Collected data:
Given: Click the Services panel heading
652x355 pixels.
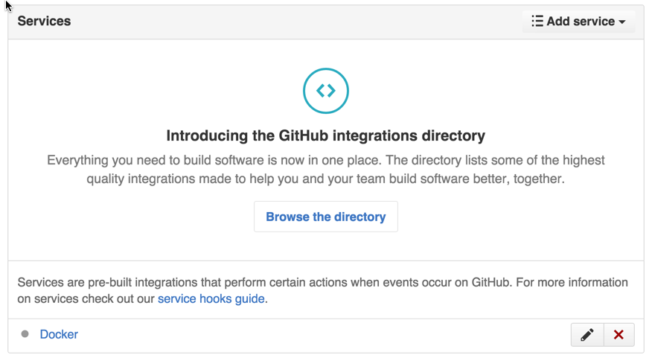Looking at the screenshot, I should click(x=44, y=22).
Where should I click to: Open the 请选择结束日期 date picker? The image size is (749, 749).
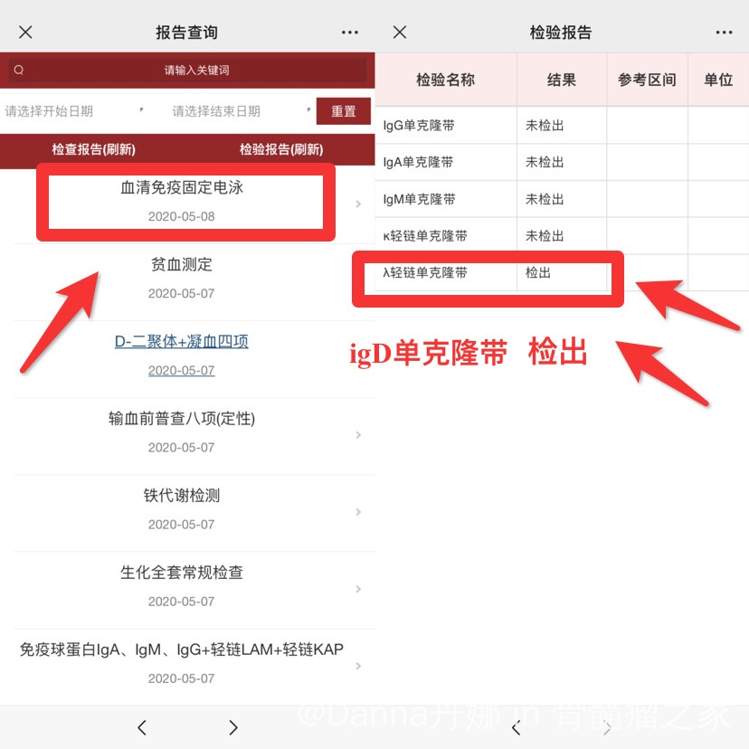point(217,111)
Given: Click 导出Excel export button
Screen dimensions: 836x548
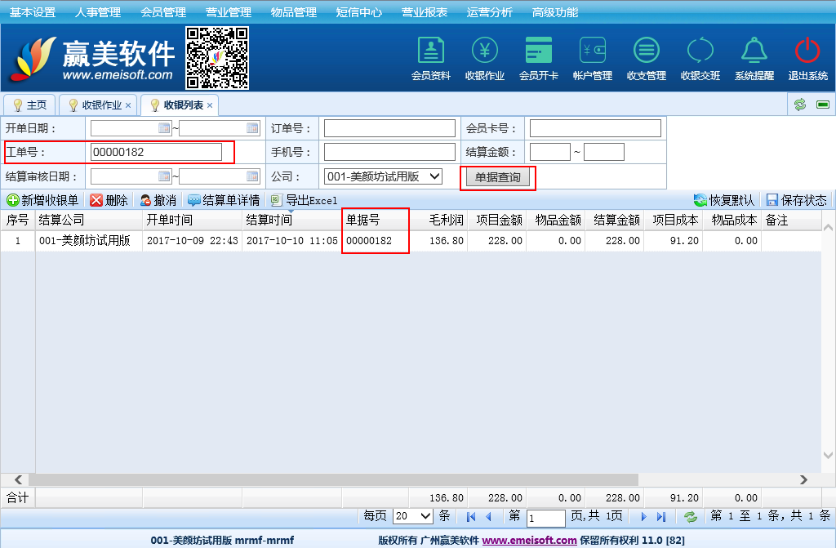Looking at the screenshot, I should pyautogui.click(x=304, y=200).
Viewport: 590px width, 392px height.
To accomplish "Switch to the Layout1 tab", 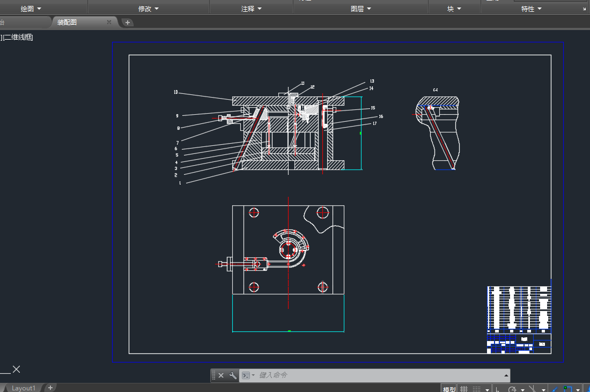I will pyautogui.click(x=24, y=388).
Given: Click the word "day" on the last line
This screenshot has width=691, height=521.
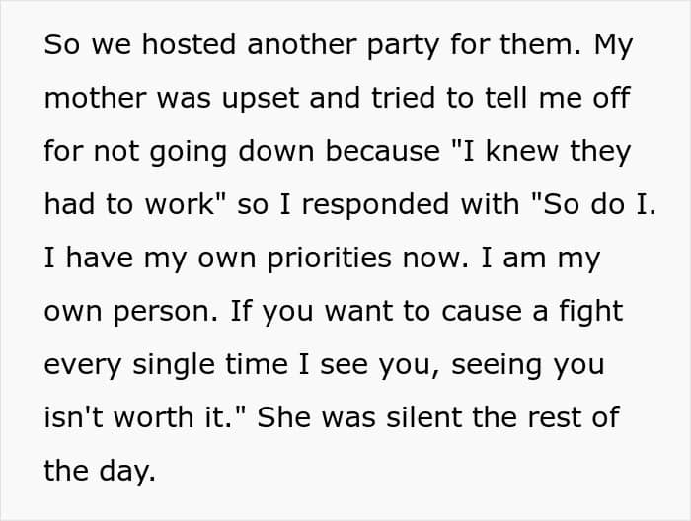Looking at the screenshot, I should pos(129,472).
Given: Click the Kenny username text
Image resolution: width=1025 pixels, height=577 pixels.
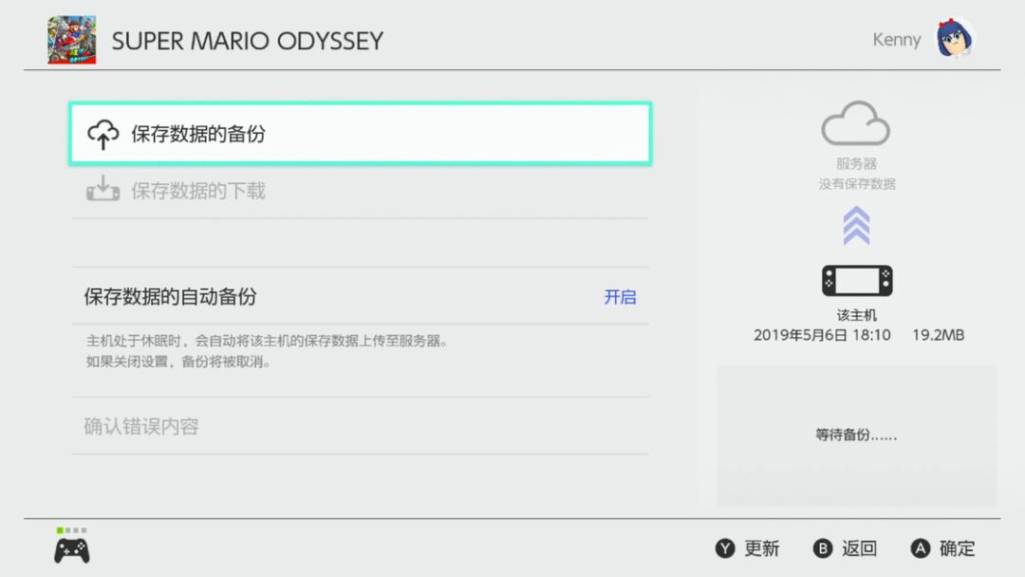Looking at the screenshot, I should coord(896,40).
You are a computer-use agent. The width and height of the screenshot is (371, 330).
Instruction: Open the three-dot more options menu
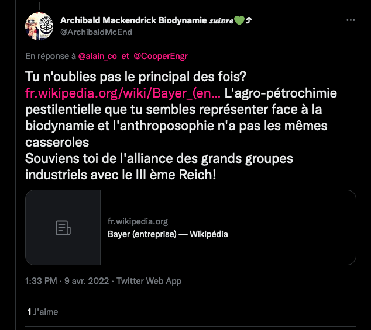tap(351, 20)

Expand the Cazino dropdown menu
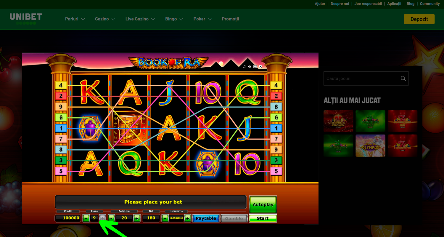[105, 19]
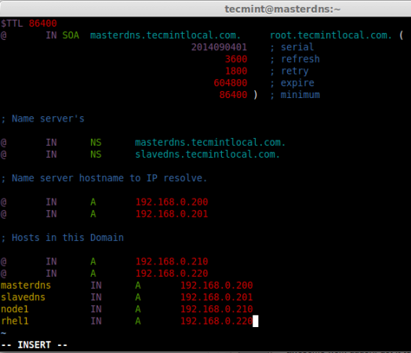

Instructions for the task: What is needed is an exact copy of the lines from the line with "You are a computer-use" to the end of the data above, both included, without any pictures.

The answer:
You are a computer-use agent. The width and height of the screenshot is (371, 330).
Instruction: Open the three-dot more options menu
tap(351, 20)

Expand the Cazino dropdown menu
[105, 19]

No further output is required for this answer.